WHAT THE TASK ASKS
Transcribe nothing but the lines from the one with "Screen dimensions: 861x435" to the end of the entries, both included, keeping each exact and leaving every picture out.

SOURCE MATERIAL
________________________
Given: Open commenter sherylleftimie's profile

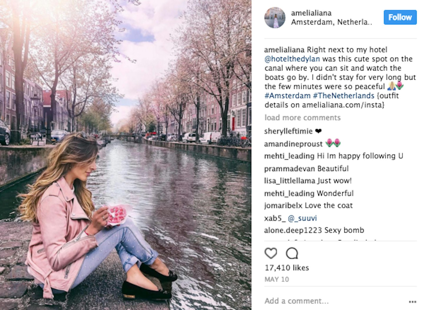Looking at the screenshot, I should 288,131.
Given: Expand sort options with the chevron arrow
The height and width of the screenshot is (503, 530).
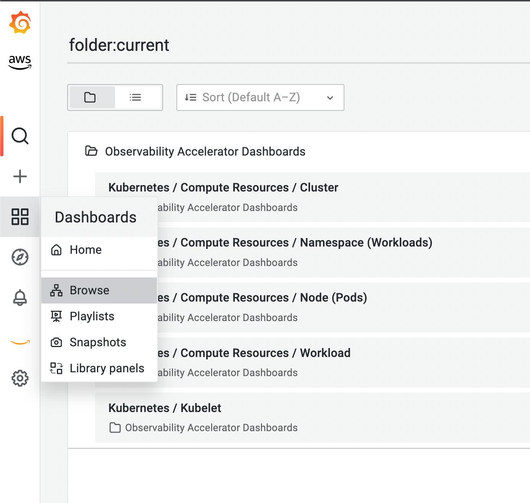Looking at the screenshot, I should (x=330, y=98).
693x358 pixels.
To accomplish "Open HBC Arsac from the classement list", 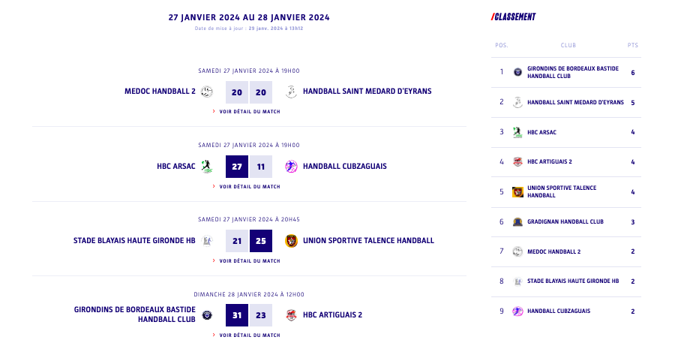I will tap(542, 132).
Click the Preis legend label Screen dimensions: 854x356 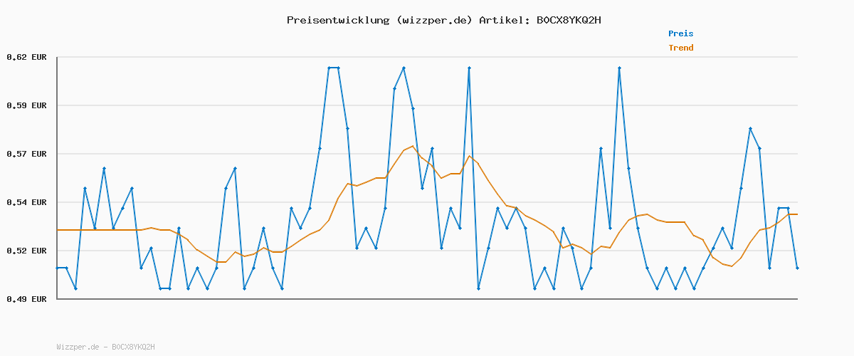point(680,33)

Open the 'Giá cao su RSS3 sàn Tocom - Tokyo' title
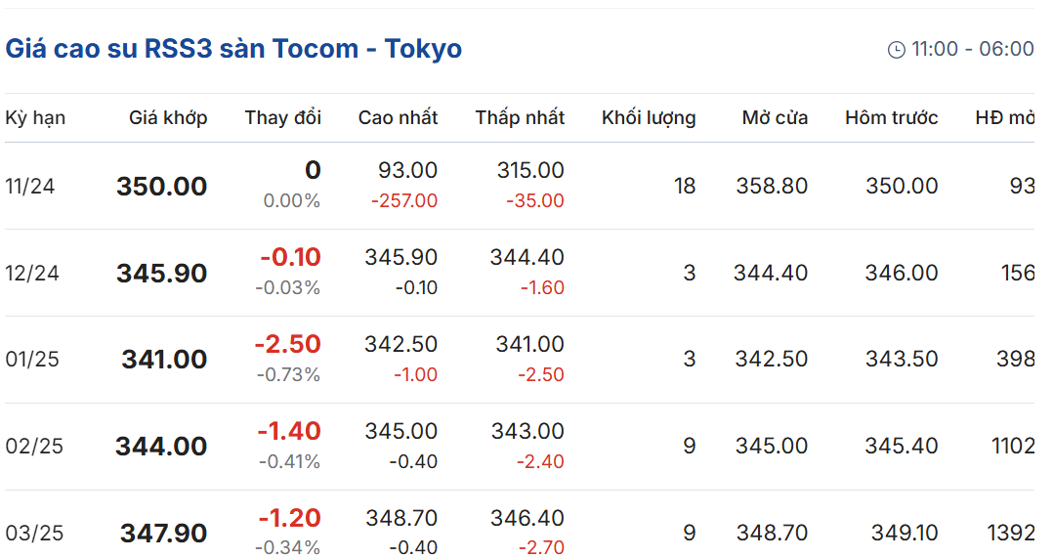(x=233, y=49)
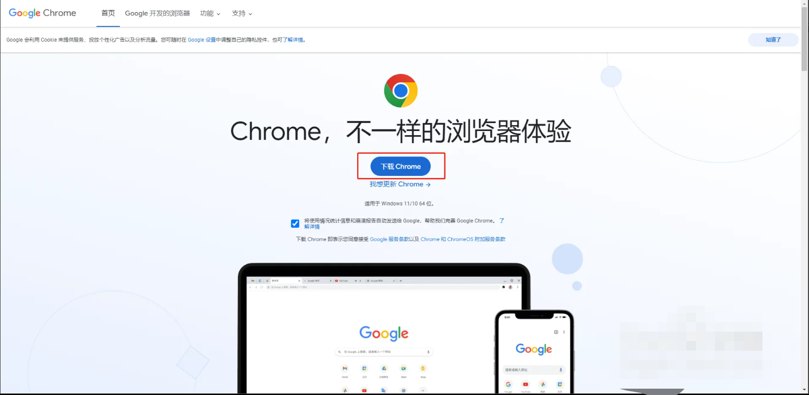This screenshot has height=395, width=809.
Task: Open the 了解详情 link in cookie banner
Action: (x=293, y=40)
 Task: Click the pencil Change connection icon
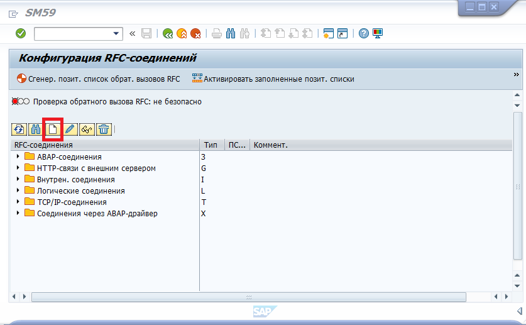point(70,129)
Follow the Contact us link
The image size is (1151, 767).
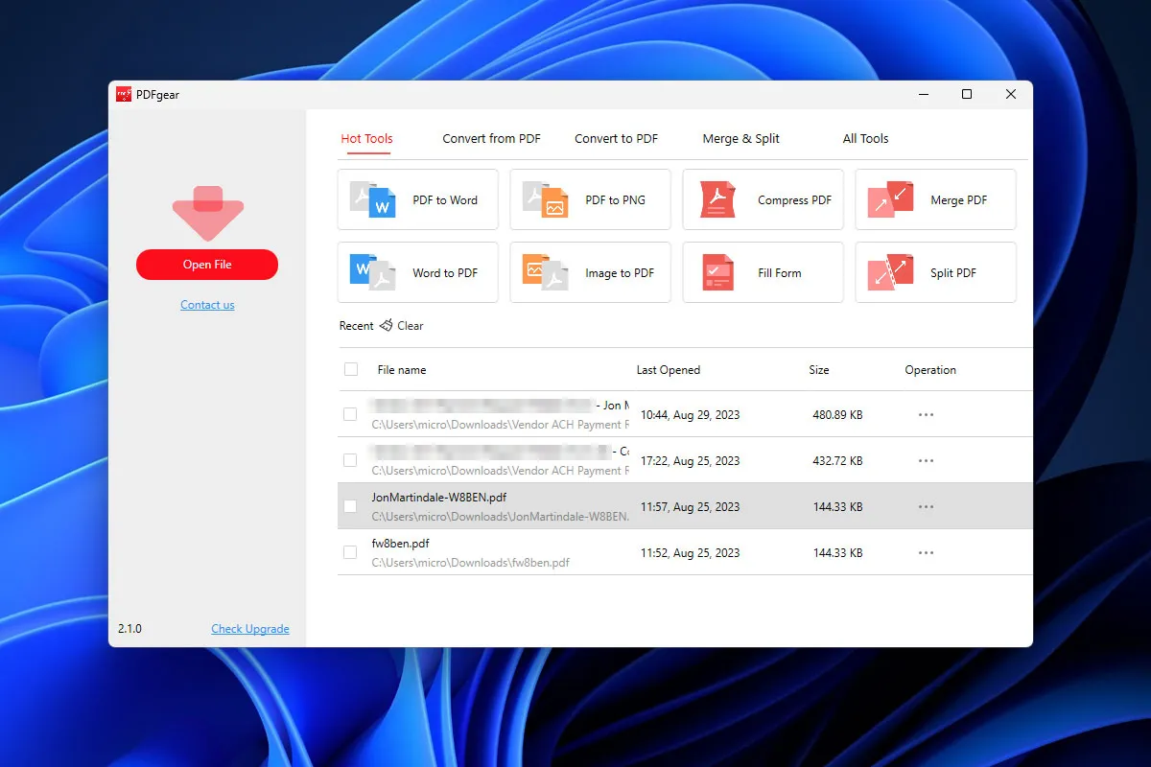click(x=207, y=305)
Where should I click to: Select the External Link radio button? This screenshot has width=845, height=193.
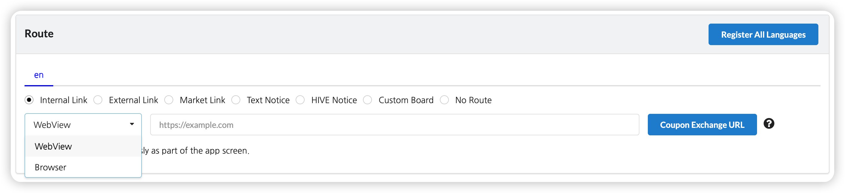click(98, 100)
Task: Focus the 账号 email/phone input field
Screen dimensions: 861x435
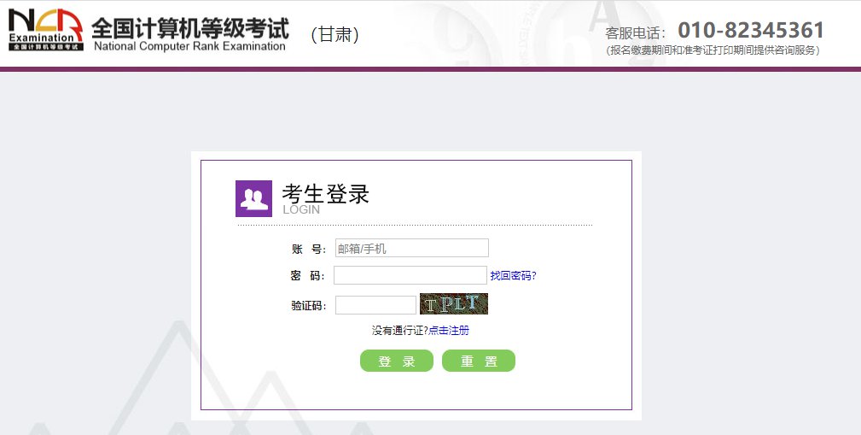Action: pyautogui.click(x=411, y=249)
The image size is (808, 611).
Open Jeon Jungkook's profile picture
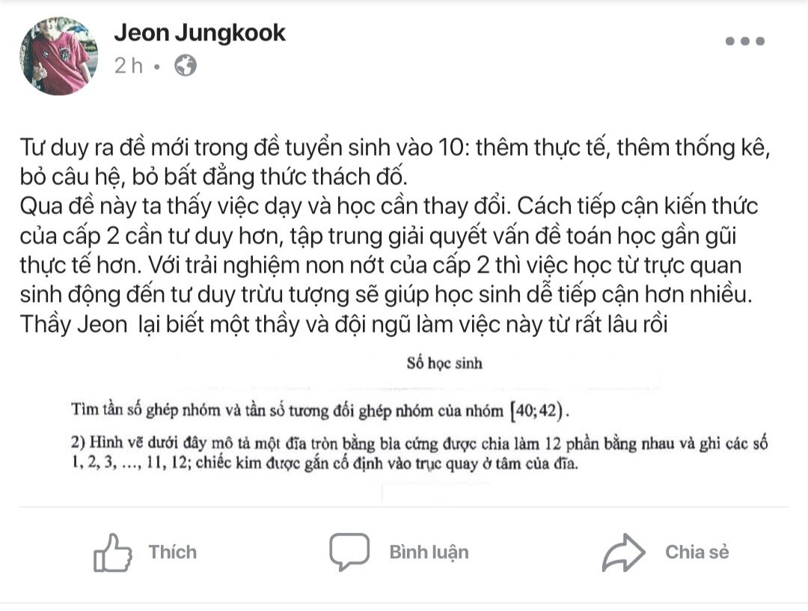(x=59, y=56)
________________________
RESPONSE TO THIS TASK
Screen dimensions: 861x435
Action: pyautogui.click(x=411, y=249)
The image size is (808, 611).
Open Jeon Jungkook's profile picture
(x=59, y=56)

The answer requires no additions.